Solving my fun, frustrating docker-machine error
Tuesday, December 8, 2020
Last Saturday, I ran into a problem doing a routine backup of a web app I maintain. In fact, this was the second time I ran into the exact same issue, so it's time to write it down. (Hopefully, the third time I run into this, I have the presence of mind to look up my own solution!)
My web app is deployed using docker-machine and docker-compose. This is not a great production setup, but it works for me and there are just a handful of users. Every week, I manually run a backup script that copies down the database and all the images from this web app. (I could set up a cron job, but I consciously chose to keep it manual so I would, every week, be able to see that the backups are working: this has paid off, since I saw when it did NOT work!)
When I ran the backups, I ran into a mysterious error message:
$ backup.sh
Error checking TLS connection: Error checking and/or regenerating the certs: There was an error validating certificates for host "xx.xx.xx.xx:2376": dial tcp xx.xx.xx.xx:2376: i/o timeout
You can attempt to regenerate them using 'docker-machine regenerate-certs [name]'.
Be advised that this will trigger a Docker daemon restart which might stop running containers.
Error response from daemon: Container 06916a79c735b152c287c8aaa57ff65958898f819c604ceee83fadf3f502922f is not running
First thought: Okay, well, that's weird that the certs are expired but let's just follow what it says. Let's regenerate those. So, I did, and then... the entire app was down, because it shut down the containers but could not start them! Now a routine backup has turned into an outage.

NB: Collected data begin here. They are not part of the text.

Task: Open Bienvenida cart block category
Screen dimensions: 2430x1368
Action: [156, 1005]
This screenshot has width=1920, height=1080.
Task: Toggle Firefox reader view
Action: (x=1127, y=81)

Aaand I can't see the machine:
$ docker-machine ls
NAME ACTIVE DRIVER STATE URL SWARM DOCKER ERRORS
picklejar generic Timeout
The strange thing? docker-machine ssh <host>
worked.
So... I cannot see the machine, I cannot validate the certs, but ssh works.
If you're screaming at the monitor right now because the answer is obvious, I know. I missed it in the moment, but it was right there in front of me (sort of) in that first error message: dial tcp xx.xx.xx.xx:2376: i/o timout
: This means that we can't establish a TCP connection on that port, which could be... caused by the firewall. Let's not talk about how long it took me to realize this, and how many other things I tried before I had that head smack moment: doh!
The problem was: I have the instance firewalled in a way that allows my home network to establish the TCP connections needed for docker-machine, but no external traffic. BUT I have ssh allowed from any port, so that I can get into the host while I'm on the go (or that was the idea, when travel was a thing). So when my ISP issued me a new IP address, suddenly I could do some things on the machine (ssh) but could not do others, leading to this confusing situation of docker-machine kinda sorta half working.
So if you get an error message from docker-machine about an error validating certificates, don't just assume (as I did) that its suggested fix is a good idea: verify that you don't have a network/firewall issue first.